My mom hates sports and my dad was severely addicted at one point. Now it is running. When I lost that friend I didn’t really have anyone to practice with anymore. I could not with my dad because he would tell me all of the things I needed to work on and explain to me for hours how I had messed up. Do it perfect or don’t do it at all. Be number one or just forget it. He was an all-star athlete in school, he was unable to play basketball because it clashed with other sports schedules. As an adult it became an obsession and let’s just say the family reunions were not fun and someone always got hurt. I just wanted to “play” flippin’ basketball with my dad. My sister took the basketball reigns and was awesome! However, my dad was her coach and I am not too sure what all happened, but she quit and that was unfortunate. She was really good.
I got sidetracked I have a lot of sports stories.
I usually do not talk about any of them or I just say that I do not like sports so I don’t have to think about it. Back to the science fair, I remembered that I got yelled at because I had to stay after school and someone needed to pick me up. I remember that it was a major disruption for me to go over to my partners house. I remember that she was also frustrated with me because I could not spend the large amount of time that we needed to put the project together. I also remember that I really enjoyed it and was quite fascinated with our project. I think I blocked a lot of things like that out because I have so many negatives associated with it. I gave up on trying to keep my grade point average up by the end of 8th grade because the only reason why I wanted to was so I could stay on the dance team. BUT I had to be at every basketball game and special event, unless I could get someone to take me I got yelled at for needing my mom or step-dad to take me and pick me up.
It was really the only thing I loved at that time, dancing at being at the games. (remove social confusion that is)

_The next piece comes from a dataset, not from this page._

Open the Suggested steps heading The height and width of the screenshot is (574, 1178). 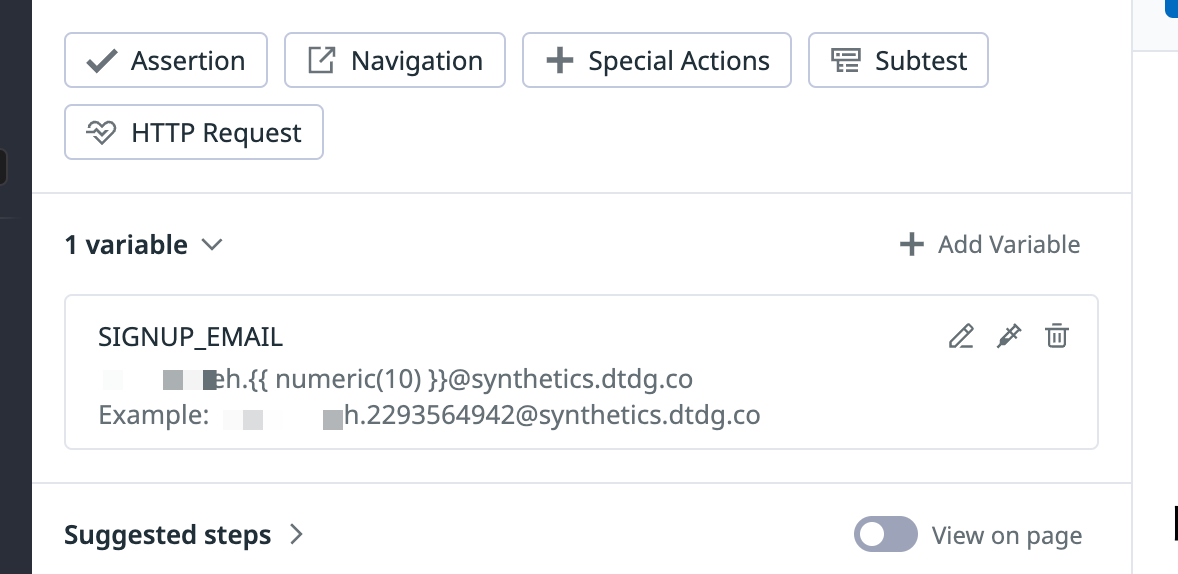click(x=168, y=535)
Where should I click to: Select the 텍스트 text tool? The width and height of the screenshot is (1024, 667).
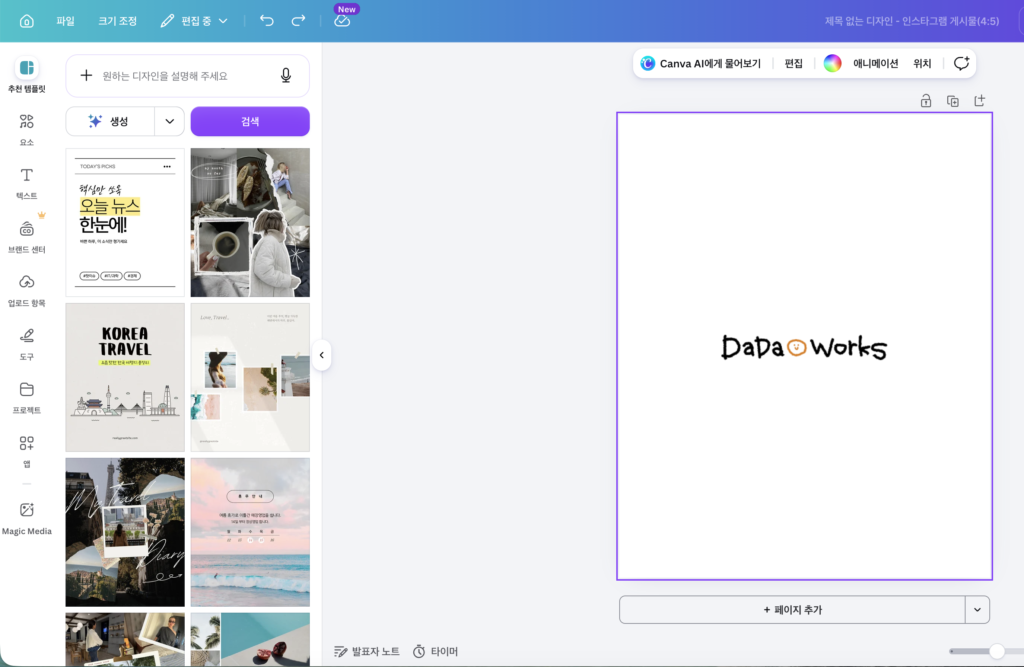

I had one of those moments the other day where I got really angry. I feel like this was just plain wrong. I should have been able to go to events and participate in sports, science fairs and the dance team without being responsible for myself or feel guilty for wanting to participate. My mom didn’t understand it and she thought that it was stupid. It feels wrong that I could not share with my parents. I remembered that I didn’t even tell my dad about the science fair because the other ones that I was in he either took over about himself as a kid or he told me how great some other person did in their project. I am not trying to parent bash here I just really don’t get it. Well I do, my mom had no interest in the things that I was interested in and if she is not interested or she dislikes it, it doesn’t exist. My dad I have several things in common with, but I cannot talk to him about them and I definitely do not want to try them because then it becomes a competition between us.
If I did well he would have to try to beat me.
He does this with everyone and I do not know why. It makes me very thankful that he cannot dance or write the way that I do because there is no competition. Although it doesn’t get recognized. I think that is better actually, I would rather it be that way after thinking about it. All of this has got me thinking and challenging the negative thoughts that I have repeated to myself over the years about not being intelligent or not being good enough. It really got me thinking about my love for computers and how my brain naturally gravitates towards the way computers work. I have taken my interest and gone over to MITopencourseware and was intrigued by how much I understand about computer science. Yes, I am also learning a lot. It has triggered the desire more so to go to school. I am planning on trying one class and go from there. I am tired of the negative voices stopping me.
My blast from the past and win at the science fair stirred something in me and I am going for it.